Digite novamente, sem nenhuma alteração, todas as linhas dos dados a seguir.
──────── EXTRATOS DOS DADOS
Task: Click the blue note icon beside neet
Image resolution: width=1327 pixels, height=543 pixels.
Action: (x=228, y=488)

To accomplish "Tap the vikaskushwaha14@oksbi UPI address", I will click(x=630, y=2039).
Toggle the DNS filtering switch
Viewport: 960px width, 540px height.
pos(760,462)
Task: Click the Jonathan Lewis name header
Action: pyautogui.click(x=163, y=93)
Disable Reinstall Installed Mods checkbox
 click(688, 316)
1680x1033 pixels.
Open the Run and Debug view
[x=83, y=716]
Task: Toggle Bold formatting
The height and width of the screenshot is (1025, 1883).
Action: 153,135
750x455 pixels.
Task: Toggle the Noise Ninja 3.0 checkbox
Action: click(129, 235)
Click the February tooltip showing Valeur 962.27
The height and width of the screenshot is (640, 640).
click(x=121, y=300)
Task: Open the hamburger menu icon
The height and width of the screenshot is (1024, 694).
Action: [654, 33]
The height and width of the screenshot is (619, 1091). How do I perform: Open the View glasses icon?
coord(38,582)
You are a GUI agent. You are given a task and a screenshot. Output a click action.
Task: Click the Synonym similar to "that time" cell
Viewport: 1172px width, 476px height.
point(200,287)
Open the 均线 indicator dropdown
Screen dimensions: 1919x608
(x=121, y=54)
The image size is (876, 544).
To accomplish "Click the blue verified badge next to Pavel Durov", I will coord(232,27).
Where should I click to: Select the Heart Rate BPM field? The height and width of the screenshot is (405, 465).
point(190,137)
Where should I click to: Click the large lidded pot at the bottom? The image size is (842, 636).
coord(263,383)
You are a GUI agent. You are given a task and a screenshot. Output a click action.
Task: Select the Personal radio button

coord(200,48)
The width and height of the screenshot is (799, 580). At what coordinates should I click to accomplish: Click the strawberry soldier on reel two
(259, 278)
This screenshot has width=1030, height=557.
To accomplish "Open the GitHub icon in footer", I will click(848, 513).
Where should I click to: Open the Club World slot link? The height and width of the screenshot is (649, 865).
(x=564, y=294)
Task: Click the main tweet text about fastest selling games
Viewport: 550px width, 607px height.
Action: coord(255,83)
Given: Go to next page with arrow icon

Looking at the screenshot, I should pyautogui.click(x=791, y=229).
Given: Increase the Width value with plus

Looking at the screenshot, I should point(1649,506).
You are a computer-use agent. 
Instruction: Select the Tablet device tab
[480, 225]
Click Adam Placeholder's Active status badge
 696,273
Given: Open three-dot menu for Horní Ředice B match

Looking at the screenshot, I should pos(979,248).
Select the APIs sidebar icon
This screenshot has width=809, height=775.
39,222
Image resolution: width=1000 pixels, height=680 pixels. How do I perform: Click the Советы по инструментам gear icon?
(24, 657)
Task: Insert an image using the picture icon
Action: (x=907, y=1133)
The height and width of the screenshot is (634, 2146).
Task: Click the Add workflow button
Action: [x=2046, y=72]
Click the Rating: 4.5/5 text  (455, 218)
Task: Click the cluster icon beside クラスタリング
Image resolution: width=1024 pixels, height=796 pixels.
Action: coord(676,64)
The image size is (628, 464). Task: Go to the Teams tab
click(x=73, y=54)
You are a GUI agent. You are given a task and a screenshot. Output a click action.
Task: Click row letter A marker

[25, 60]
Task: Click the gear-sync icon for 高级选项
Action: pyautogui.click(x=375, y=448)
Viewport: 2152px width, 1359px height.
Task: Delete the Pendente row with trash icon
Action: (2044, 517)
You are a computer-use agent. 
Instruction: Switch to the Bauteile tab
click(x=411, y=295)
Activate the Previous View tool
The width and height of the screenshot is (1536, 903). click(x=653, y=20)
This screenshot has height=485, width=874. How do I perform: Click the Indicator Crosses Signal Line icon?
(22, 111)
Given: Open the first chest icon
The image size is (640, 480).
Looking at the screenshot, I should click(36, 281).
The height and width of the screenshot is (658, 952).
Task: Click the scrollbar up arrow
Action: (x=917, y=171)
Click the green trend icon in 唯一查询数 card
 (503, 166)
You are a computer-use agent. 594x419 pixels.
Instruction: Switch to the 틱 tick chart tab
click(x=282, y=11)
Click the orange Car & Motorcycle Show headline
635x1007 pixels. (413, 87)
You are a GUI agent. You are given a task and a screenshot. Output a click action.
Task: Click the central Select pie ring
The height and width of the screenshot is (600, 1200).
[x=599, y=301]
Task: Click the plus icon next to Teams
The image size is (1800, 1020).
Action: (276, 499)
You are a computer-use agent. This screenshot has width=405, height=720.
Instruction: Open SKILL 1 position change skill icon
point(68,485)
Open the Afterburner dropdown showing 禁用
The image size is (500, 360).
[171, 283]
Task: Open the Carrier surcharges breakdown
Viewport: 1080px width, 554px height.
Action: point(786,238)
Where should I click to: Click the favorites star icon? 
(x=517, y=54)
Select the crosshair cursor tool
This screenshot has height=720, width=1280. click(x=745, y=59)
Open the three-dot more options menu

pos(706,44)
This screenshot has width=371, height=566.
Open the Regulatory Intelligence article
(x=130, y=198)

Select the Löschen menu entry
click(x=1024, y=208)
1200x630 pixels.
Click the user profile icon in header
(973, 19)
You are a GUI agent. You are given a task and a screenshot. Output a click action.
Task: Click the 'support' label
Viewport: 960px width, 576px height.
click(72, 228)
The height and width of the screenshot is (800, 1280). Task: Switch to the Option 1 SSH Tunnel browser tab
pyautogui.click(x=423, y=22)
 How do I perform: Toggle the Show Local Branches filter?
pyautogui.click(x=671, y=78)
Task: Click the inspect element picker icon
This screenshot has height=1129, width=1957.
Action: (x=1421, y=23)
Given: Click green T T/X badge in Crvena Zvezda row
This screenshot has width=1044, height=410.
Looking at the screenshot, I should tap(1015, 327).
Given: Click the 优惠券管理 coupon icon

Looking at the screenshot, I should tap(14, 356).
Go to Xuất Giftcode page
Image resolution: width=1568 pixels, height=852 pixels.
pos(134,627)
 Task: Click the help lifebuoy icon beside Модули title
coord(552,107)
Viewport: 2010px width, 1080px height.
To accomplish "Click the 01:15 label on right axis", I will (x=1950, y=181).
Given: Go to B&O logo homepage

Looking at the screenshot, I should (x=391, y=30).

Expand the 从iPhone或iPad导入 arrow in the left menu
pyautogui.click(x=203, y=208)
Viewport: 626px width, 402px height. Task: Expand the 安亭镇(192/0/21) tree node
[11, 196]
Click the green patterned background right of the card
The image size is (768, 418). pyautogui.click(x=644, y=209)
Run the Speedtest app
────────────────
**RESPOSTA À TAREFA:**
Task: Click the blue note icon beside neet
Image resolution: width=1327 pixels, height=543 pixels.
Action: (x=228, y=488)

To accomplish "Tap the vikaskushwaha14@oksbi UPI address", I will click(x=630, y=2039).
Toggle the DNS filtering switch
Viewport: 960px width, 540px height.
pos(760,462)
Task: Click the Jonathan Lewis name header
Action: pyautogui.click(x=163, y=93)
Disable Reinstall Installed Mods checkbox
 click(688, 316)
1680x1033 pixels.
Open the Run and Debug view
[x=83, y=716]
Task: Toggle Bold formatting
The height and width of the screenshot is (1025, 1883).
Action: 153,135
750x455 pixels.
Task: Toggle the Noise Ninja 3.0 checkbox
Action: click(129, 235)
Click the February tooltip showing Valeur 962.27
The height and width of the screenshot is (640, 640).
click(x=121, y=300)
Task: Open the hamburger menu icon
The height and width of the screenshot is (1024, 694).
Action: [654, 33]
The height and width of the screenshot is (619, 1091). How do I perform: Open the View glasses icon?
coord(38,582)
You are a GUI agent. You are given a task and a screenshot. Output a click action.
Task: Click the Synonym similar to "that time" cell
Viewport: 1172px width, 476px height.
point(200,287)
Open the 均线 indicator dropdown
Screen dimensions: 1919x608
(x=121, y=54)
The image size is (876, 544).
To accomplish "Click the blue verified badge next to Pavel Durov", I will coord(232,27).
Where should I click to: Select the Heart Rate BPM field? The height and width of the screenshot is (405, 465).
point(190,137)
Where should I click to: Click the large lidded pot at the bottom? The image size is (842, 636).
coord(263,383)
You are a GUI agent. You are given a task and a screenshot. Output a click action.
Task: Select the Personal radio button

coord(200,48)
The width and height of the screenshot is (799, 580). At what coordinates should I click to accomplish: Click the strawberry soldier on reel two
(259, 278)
This screenshot has width=1030, height=557.
To accomplish "Open the GitHub icon in footer", I will click(848, 513).
Where should I click to: Open the Club World slot link? The height and width of the screenshot is (649, 865).
(x=564, y=294)
Task: Click the main tweet text about fastest selling games
Viewport: 550px width, 607px height.
Action: coord(255,83)
Given: Go to next page with arrow icon

Looking at the screenshot, I should pyautogui.click(x=791, y=229).
Given: Increase the Width value with plus

Looking at the screenshot, I should point(1649,506).
You are a computer-use agent. 
Instruction: Select the Tablet device tab
[480, 225]
Click Adam Placeholder's Active status badge
 696,273
Given: Open three-dot menu for Horní Ředice B match

Looking at the screenshot, I should pos(979,248).
Select the APIs sidebar icon
This screenshot has width=809, height=775.
39,222
Image resolution: width=1000 pixels, height=680 pixels. How do I perform: Click the Советы по инструментам gear icon?
(24, 657)
Task: Insert an image using the picture icon
Action: (x=907, y=1133)
The height and width of the screenshot is (634, 2146).
Task: Click the Add workflow button
Action: [x=2046, y=72]
Click the Rating: 4.5/5 text  (455, 218)
Task: Click the cluster icon beside クラスタリング
Image resolution: width=1024 pixels, height=796 pixels.
Action: coord(676,64)
The image size is (628, 464). Task: Go to the Teams tab
click(x=73, y=54)
You are a GUI agent. You are given a task and a screenshot. Output a click action.
Task: Click row letter A marker

[25, 60]
Task: Click the gear-sync icon for 高级选项
Action: pyautogui.click(x=375, y=448)
Viewport: 2152px width, 1359px height.
Task: Delete the Pendente row with trash icon
Action: (2044, 517)
You are a computer-use agent. 
Instruction: Switch to the Bauteile tab
click(x=411, y=295)
Activate the Previous View tool
The width and height of the screenshot is (1536, 903). click(x=653, y=20)
This screenshot has height=485, width=874. How do I perform: Click the Indicator Crosses Signal Line icon?
(22, 111)
Given: Open the first chest icon
The image size is (640, 480).
Looking at the screenshot, I should click(36, 281).
The height and width of the screenshot is (658, 952).
Task: Click the scrollbar up arrow
Action: (x=917, y=171)
Click the green trend icon in 唯一查询数 card
 (503, 166)
You are a computer-use agent. 594x419 pixels.
Instruction: Switch to the 틱 tick chart tab
click(x=282, y=11)
Click the orange Car & Motorcycle Show headline
635x1007 pixels. (413, 87)
You are a GUI agent. You are given a task and a screenshot. Output a click action.
Task: Click the central Select pie ring
The height and width of the screenshot is (600, 1200).
[x=599, y=301]
Task: Click the plus icon next to Teams
The image size is (1800, 1020).
Action: (276, 499)
You are a computer-use agent. This screenshot has width=405, height=720.
Instruction: Open SKILL 1 position change skill icon
point(68,485)
Open the Afterburner dropdown showing 禁用
The image size is (500, 360).
[171, 283]
Task: Open the Carrier surcharges breakdown
Viewport: 1080px width, 554px height.
Action: point(786,238)
Where should I click to: Click the favorites star icon? 
(x=517, y=54)
Select the crosshair cursor tool
This screenshot has height=720, width=1280. click(x=745, y=59)
Open the three-dot more options menu

pos(706,44)
This screenshot has width=371, height=566.
Open the Regulatory Intelligence article
(x=130, y=198)

Select the Löschen menu entry
click(x=1024, y=208)
1200x630 pixels.
Click the user profile icon in header
(973, 19)
You are a GUI agent. You are given a task and a screenshot. Output a click action.
Task: Click the 'support' label
Viewport: 960px width, 576px height.
click(72, 228)
The height and width of the screenshot is (800, 1280). Task: Switch to the Option 1 SSH Tunnel browser tab
pyautogui.click(x=423, y=22)
 How do I perform: Toggle the Show Local Branches filter?
pyautogui.click(x=671, y=78)
Task: Click the inspect element picker icon
This screenshot has height=1129, width=1957.
Action: (x=1421, y=23)
Given: Click green T T/X badge in Crvena Zvezda row
This screenshot has width=1044, height=410.
Looking at the screenshot, I should tap(1015, 327).
Given: Click the 优惠券管理 coupon icon

Looking at the screenshot, I should tap(14, 356).
Go to Xuất Giftcode page
Image resolution: width=1568 pixels, height=852 pixels.
pos(134,627)
 Task: Click the help lifebuoy icon beside Модули title
coord(552,107)
Viewport: 2010px width, 1080px height.
To accomplish "Click the 01:15 label on right axis", I will (x=1950, y=181).
Given: Go to B&O logo homepage

Looking at the screenshot, I should (x=391, y=30).

Expand the 从iPhone或iPad导入 arrow in the left menu
pyautogui.click(x=203, y=208)
Viewport: 626px width, 402px height. Task: Expand the 安亭镇(192/0/21) tree node
[11, 196]
Click the green patterned background right of the card
The image size is (768, 418). pyautogui.click(x=644, y=209)
Run the Speedtest app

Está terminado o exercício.